Over the last few years, Instagram Direct has grown to be a core part of sharing content and experiences with your close friends on Instagram. This isn’t a privilege we take lightly; it’s incredibly important that we deliver each message as reliably and as quickly as possible.

The Internet transfers data at the Speed of Light, but in many cases, due to large distances and network inefficiencies, the human eye can still pickup on the delay between a request’s start and finish. Additionally, network requests can fail for a wide variety of reasons, such as connection-loss or transient server issues. In this blog post, we’ll discuss Instagram’s infrastructure on iOS and Android to not only retry these actions, but also to make the whole experience feel much faster and reliable to the user.

How mobile apps make network requests look fast

Often, when someone is building a mobile app that wants to “mutate” state on the server (such as tell the server to send a message), they have their view layer initiate a network request. It doesn’t take long before the developer realizes that this request could easily take a second or two even in good network conditions.

A common pattern used to make it seem like the application is fast and responsive (i.e., reduce the user-perceived latency) is to “optimistically” guess the expected output of the successful request and immediately apply it to the view — all before the request is even made. We call this concept “optimistic state”.

In this iOS example, I have an app that stores a color. The existing color, Red, is stored in _savedColor, but when MyViewController has set off a network request to change it, the app immediately overwrites the view's color to Blue, in the _updatingToColor value.
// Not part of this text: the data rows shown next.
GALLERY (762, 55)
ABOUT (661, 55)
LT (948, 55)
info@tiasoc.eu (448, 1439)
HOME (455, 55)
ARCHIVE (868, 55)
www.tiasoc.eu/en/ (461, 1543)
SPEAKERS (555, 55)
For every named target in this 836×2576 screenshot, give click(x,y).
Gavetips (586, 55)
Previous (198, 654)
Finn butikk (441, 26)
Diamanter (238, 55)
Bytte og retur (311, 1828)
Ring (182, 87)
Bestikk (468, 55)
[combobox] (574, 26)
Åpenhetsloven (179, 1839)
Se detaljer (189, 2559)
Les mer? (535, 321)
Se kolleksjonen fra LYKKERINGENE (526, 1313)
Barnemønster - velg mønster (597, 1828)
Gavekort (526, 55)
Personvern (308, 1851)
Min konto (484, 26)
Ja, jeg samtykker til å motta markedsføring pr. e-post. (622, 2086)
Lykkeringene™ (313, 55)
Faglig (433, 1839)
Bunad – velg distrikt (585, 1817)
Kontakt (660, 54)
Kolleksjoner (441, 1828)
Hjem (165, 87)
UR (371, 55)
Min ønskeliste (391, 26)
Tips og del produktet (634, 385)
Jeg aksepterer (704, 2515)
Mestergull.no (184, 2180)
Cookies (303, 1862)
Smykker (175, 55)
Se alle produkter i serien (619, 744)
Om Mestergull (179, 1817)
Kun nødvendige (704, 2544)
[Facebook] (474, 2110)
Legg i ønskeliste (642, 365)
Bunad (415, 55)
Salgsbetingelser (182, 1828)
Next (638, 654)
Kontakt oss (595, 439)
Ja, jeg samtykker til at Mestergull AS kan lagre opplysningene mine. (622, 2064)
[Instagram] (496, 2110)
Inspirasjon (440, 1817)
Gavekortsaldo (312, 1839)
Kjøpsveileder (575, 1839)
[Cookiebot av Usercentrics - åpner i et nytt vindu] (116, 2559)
This makes the app feel much faster than waiting for the request to complete.

This pattern, however, becomes unmanageable as the application grows.

If I leave MyViewController, the other views in the app that depend on the same color value don't reflect this ongoing request. This confuses the user, and makes the app look inconsistent, buggy, and slow! To handle this, many developers simply apply the Color change to the app's global data-cache. In fact, Direct also used to apply optimistic changes to our global caches. But this poses many problems, too. What happens if some other event (such as fetching the Color from network) overwrites my ongoing-Blue color back to Red? This concept is referred to as “Clobbering”. It creates weird experiences for the user, and it's difficult for developers to debug/reproduce.

Additionally, tying a network request to a short-lived ViewController causes its own set of issues. If my request fails for a retriable reason, such as a loss of network, we should be able to perform this request again later, even if MyViewController is deallocated.

As you can quickly see, optimistic state and network-request retry-logic are easy to build, but difficult to get right.

Direct’s Mutation Manager

Given the number of different network conditions we must operate within, and the number of product surfaces we must support, building a consistent retry and optimistic state policy is a difficult task. To solve these problems, we built a piece of infrastructure that we call the Mutation Manager.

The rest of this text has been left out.